Entonces, ¿por qué decimos que rechazar no es cultura
Recientemente pregunté a mis mayores cuál ha sido la clave de la resistencia de nuestro pueblo, sabiendo que el Estado ha impulsado desde discursos de odio hasta proyectos de exterminio. Me respondieron: “Para que un pueblo se mantenga en pie, hay que mirar hacia adentro. Aunque nos desarticulen, si uno de nuestros pilares resiste, la semilla del buen caminar brotará en las nuevas generaciones. Como nuestras juventudes miskitus que hoy resisten desde el exilio, con amor inquebrantable por su gente”.
Esa frase me removió. Fue el impulso para romper mi propio silencio en este Día del Orgullo LGBTIQA+, a pesar de la advertencia: “Entiendo tu punto, pero no escribás sobre eso, la familia va a reaccionar muy mal”.
Concluyo que el odio no es ancestral. Porque lo que hoy se normaliza como “cultura” muchas veces es una herramienta de control colonial. Si algún día queremos cambios reales para nuestra Nicaragua, tenemos que visibilizar estas historias desde nuestras propias trincheras. Porque si las dejamos para después, la historia se repite.
Es cruel que tantas personas indígenas LGBTIQA+ tengan que huir sin siquiera tener herramientas para nombrar las violencias que viven.
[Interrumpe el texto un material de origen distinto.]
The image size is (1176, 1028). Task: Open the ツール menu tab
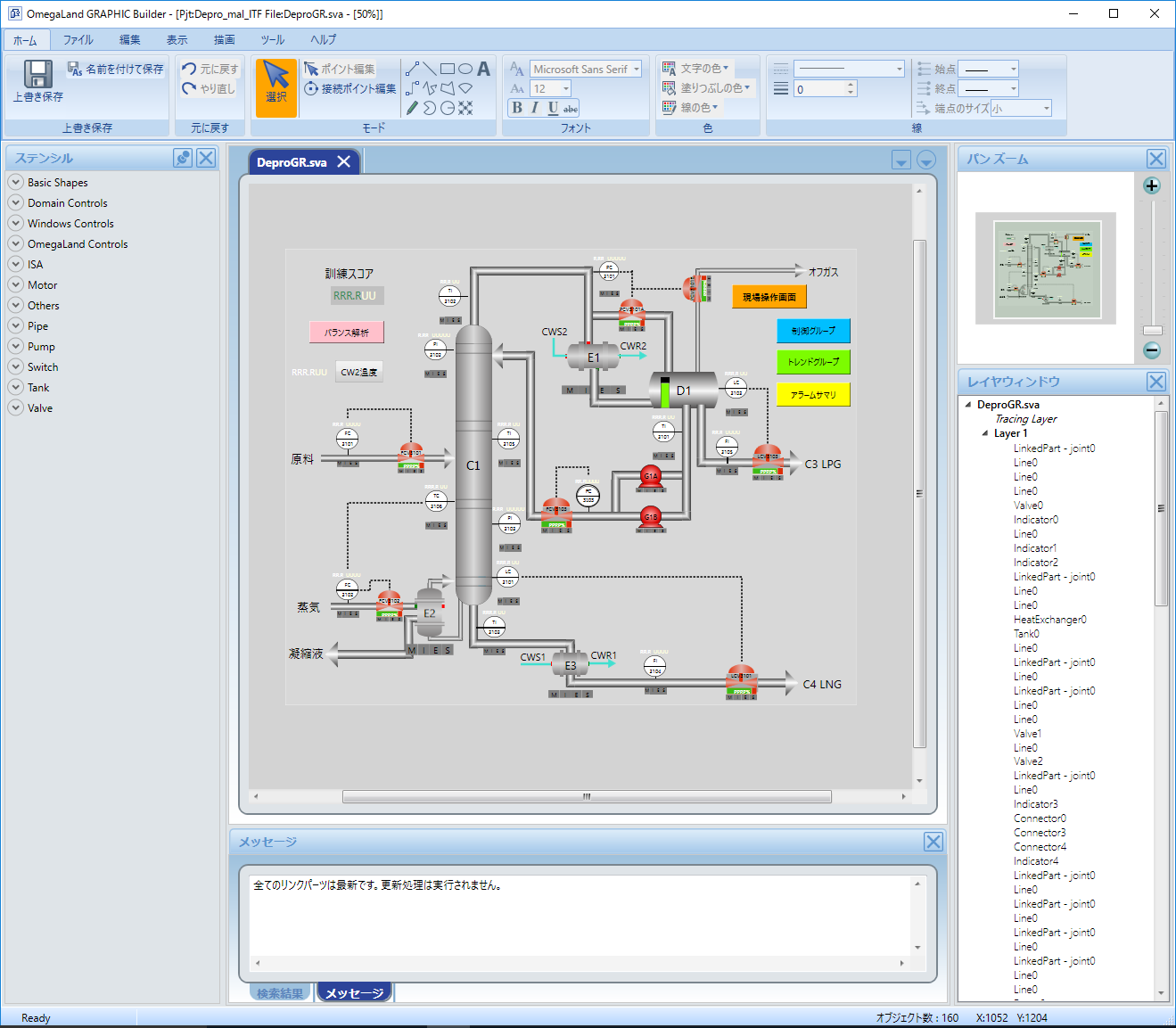pos(272,39)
Y más cruel aún que sus vivencias no estén contempladas en los marcos legales que dicen protegernos.
Podría escribir mucho más sobre la intersección entre el indigenismo y la lucha LGBTIQA+, me quedo con la ilusión de dejar sembrado un mensaje en cada lector y a nuestros hermanos indígenas, recordar que nuestros cuerpos también son territorio. Y defender ese territorio significa defender el derecho a existir con plenitud.